Cell phones have always played a pretty important role in my life since about the age of 11 or 12. Before then, I never really cared or gave them a second thought. But about that age is when my older brother got his first cell phone, and after seeing how important it became to his social life and how often he was using it to talk to his friends I realized that I had to have one too. I needed a cell phone. Unfortunately, I had the worst parents in the world and they wouldn't let me get one until I was the same age as my older brother, and like he had to, I needed to get a job in order to support the privilege.
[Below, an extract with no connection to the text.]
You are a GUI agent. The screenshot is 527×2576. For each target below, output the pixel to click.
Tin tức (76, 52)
Fast forward to being 14 years old, and I suddenly found myself with a summer job and a means to pay for that which I so desperately wanted. After a few weeks of working, I had enough saved up to purchase a prepaid Verizon phone and a $30 refill card. The plan was weird because it wasn't really a plan - when you purchase a refill card you could use it however you wanted to. Every service had a different price. A minute cost 10 cents, and a text message cost $0.25 per message sent/received. At first, it was easy to stay under this limit as I only had one or two friends who had cell phones anyway. I preferred voice calls because it was cheaper and it took less time to complete. You could have an entire conversation done and over with in two minutes, which cost me less than sending one text message. But as more friends started to get cell phones now that we were entering our first year of high school, it was becoming more evident by the day that my $30 plan wouldn't last me long; not surprisingly, 120 text messages just wasn't cutting it anymore. I needed a different plan.
I have to take a moment now to be thankful that prepaid carriers have since changed to work more like postpaid carriers when it comes to plans, because searching for a perfect new prepaid plan with an emphasis on text messaging was absolutely horrendous in 2005. I mean, Verizon was pretty bad at $0.25 at the time, but nothing else was really that much better. I found $0.20/message, $0.15/message, and finally the lowest I found was $0.10/message, so I went with that one. It worked a little better, but it was still a bummer because being 14 I couldn't sign up for a plan of my own for a few years. Yes, I was that friend that would tell people to call, not text, which was a real social downer at that point in time, but it was what it was. As it turned out, luck would fall upon me in the form of Cricket Wireless, which just so happened to be rolling out in my city.
Cricket was my first taste of what mobile freedom was like. I was able to get unlimited everything at the time for 45 bucks a month. The only downside was that I could only use it in and immediately surrounding the Kansas City metro area, but being only 15 at the time I didn't do much traveling anyway. It worked out perfectly. It was perfect because not only was I now able to text as much as a budding social butterfly could, but I also had access to data now. I could download ringtones and browse Facebook, and... well, that was about all I used it for at the time. But the point here is that I could do it, and it was the start of a whole new world for me when it came to mobile usage. There was no turning back now.
I was actually still a rather heavy voice user, even when I unlimited access to all features of the phone. I would say I used all three pretty evenly, which was why it was such a perfect plan at the time. I was paying for exactly what I needed. It was perfect. But now when I reflect on my bill every month, I kind of cringe because it's not like that anymore. I have access not only to 500 minutes that go nearly unused every month, but also free nights and weekends and free mobile-to-mobile. Given that I hardly ever call landlines or businesses, or even go over 50 minutes a month, it seems like a waste of money. It is interesting, though; I never thought that I would want to almost completely get rid of the phone aspect of my phone. Eight years ago it was all I wanted a phone for, and here I am trying to get rid of as much of it as possible because as phones changed, so did my habits.
And how about you, readers? From the time that you first got a cell phone until now, how has your usage changed?